Developing this level of emotional intelligence not only requires a lot of work, but requires psychological safety as well. The world is harsh and judgmental, and it's safer to say as little about yourself as possible in uncertain social and workplace context.

Safer forms of friendship are more prevalent than the lucky accident that is "genuine friendship" as I've defined it. People find their friends through an interest- or context-based familiarity like a hobby, movie, or common workplace. This creates a feeling of safety because there are connection points that come from an external reference. The repetition of interaction creates a feeling of "safety through familiarity".

  • Shared Interests and Activities - The only requirement is knowing the interest topic and how to do the activity. It's safe to communicate and agree with each other over external facts, so one's personal vulnerability does not need to be exposed. With time, familiarity may give rise to more genuine friendships as people learn about each other.

  • Shared Challenges - People who have worked together on a difficult challenge that pushed them hard emotionally develop trust on survival and success. The commitment, hard work, and sacrifice are recognizeable. This serves as a credibility indicator for trust, and can form the basis for forming genuine friendship.

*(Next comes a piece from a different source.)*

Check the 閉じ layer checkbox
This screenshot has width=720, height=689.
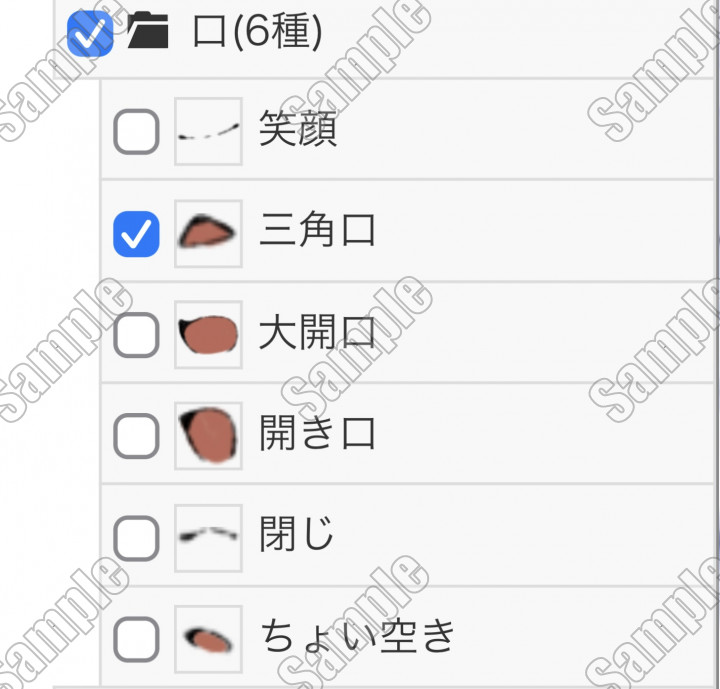136,538
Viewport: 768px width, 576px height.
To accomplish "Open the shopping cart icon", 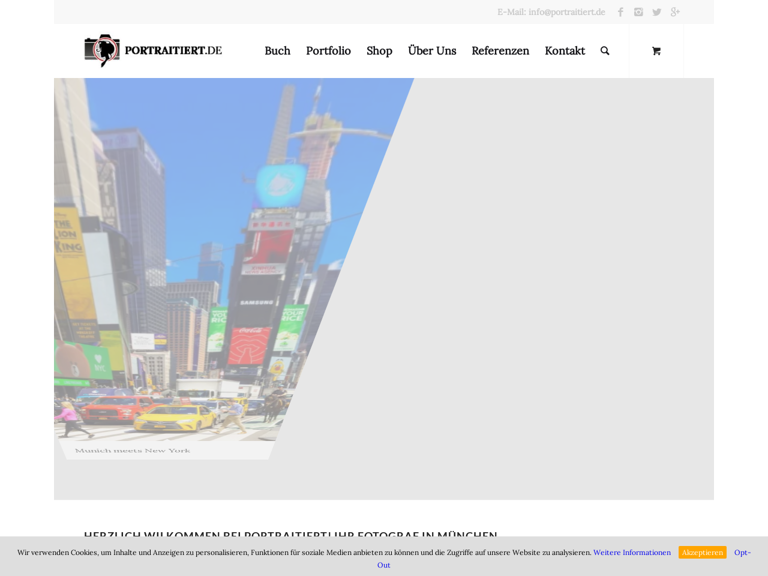I will click(x=656, y=51).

  • Assumed Familiarity - Long association with anyone creates a baseline of safety because the other is simply known in a familiar, safe context. Family ties can also fall into this category, both within the family and across generations and extended family. However, this can be both positive and negative, as they are "assumed" rather than "communicated" ties; it's quite different than "Chosen family and friends".

  • Assumed Good Will - When very young, it's easier to form friendships because good is implicit in children, and children are generally not acting with guile or manipulation in mind. Mature organizations built on cultural values of vulnerability and acceptance often have this assumed good will too, which makes it easier for participants to develop closer ties within the sanctuary.

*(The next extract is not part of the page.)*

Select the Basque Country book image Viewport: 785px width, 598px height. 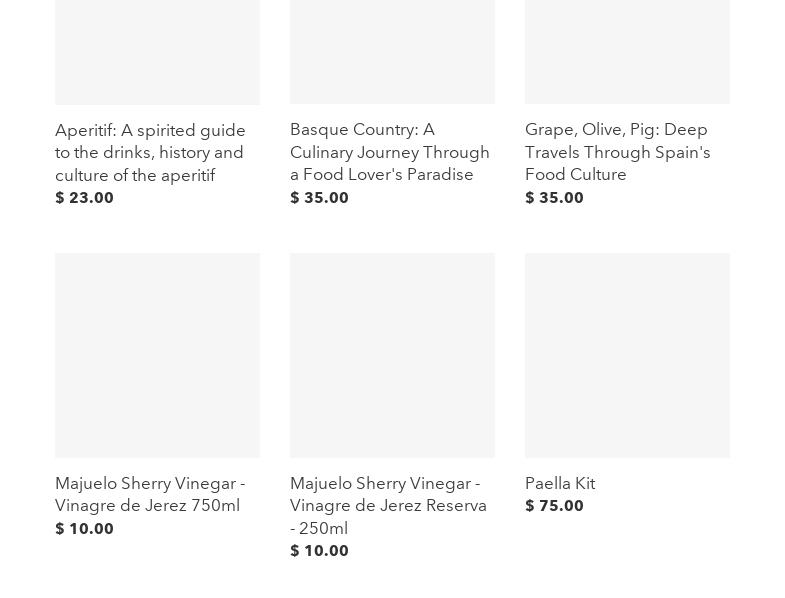point(392,50)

  • Affirming Identity Groups - People who share identity-based interests or deep topical passions can become emotionally-connected friends. It's a subset of vulnerability in that you've found SAFETY with others who share your niche interests and belief, creating a sense of belonging. This is not quite the same as being personally vulnerable, but it creates a safety pocket in which people can grow together.

For my selfish purposes I seek an environment where I can practice authenticity, transparency, and curiosity with others that do the same. This is NOT a requirement for any of the forms of friendship I describe above; this is what I want to engineer as a set principled positive practice that can be easily followed.